▸ Exercise materials:
.....

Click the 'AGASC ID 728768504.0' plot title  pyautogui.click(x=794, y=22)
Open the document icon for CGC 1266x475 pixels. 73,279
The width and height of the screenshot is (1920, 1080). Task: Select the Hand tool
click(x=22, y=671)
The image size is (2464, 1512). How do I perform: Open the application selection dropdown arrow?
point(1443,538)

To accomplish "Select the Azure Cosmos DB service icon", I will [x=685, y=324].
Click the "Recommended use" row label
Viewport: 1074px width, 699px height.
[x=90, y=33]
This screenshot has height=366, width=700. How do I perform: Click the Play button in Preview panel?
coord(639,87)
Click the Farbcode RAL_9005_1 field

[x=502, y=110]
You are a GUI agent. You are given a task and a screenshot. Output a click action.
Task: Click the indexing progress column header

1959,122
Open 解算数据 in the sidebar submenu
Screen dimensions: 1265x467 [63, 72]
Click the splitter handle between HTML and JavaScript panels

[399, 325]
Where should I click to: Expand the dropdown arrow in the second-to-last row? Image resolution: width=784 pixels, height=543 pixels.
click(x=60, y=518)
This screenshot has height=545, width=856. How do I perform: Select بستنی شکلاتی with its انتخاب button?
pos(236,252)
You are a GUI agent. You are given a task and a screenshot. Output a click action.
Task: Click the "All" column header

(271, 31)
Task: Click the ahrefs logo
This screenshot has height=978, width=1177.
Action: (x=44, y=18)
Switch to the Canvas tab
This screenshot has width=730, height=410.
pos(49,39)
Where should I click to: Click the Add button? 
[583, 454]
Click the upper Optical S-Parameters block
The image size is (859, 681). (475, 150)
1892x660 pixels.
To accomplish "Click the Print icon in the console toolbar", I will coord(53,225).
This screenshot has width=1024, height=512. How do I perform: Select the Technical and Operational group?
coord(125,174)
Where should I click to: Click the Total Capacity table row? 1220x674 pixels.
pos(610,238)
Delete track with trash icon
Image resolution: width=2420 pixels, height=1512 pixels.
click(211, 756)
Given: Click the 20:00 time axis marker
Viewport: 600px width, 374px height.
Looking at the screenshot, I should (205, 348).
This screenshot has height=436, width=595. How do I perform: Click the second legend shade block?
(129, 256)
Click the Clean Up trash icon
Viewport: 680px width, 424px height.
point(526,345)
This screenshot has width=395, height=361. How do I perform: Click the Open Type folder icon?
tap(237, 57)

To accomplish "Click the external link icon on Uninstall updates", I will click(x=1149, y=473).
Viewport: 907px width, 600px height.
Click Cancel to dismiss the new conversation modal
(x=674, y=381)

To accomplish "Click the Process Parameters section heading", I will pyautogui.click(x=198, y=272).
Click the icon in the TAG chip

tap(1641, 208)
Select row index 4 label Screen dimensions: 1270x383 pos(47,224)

.....

▸ What to do:
Copy out the lines of the material above exactly, starting at the line that contains "Switch to the Canvas tab" and ending at the line that contains "The image size is (859, 681). (475, 150)", with both of those lines included.

▸ Output for this exercise:
Switch to the Canvas tab
This screenshot has width=730, height=410.
pos(49,39)
Where should I click to: Click the Add button? 
[583, 454]
Click the upper Optical S-Parameters block
The image size is (859, 681). (475, 150)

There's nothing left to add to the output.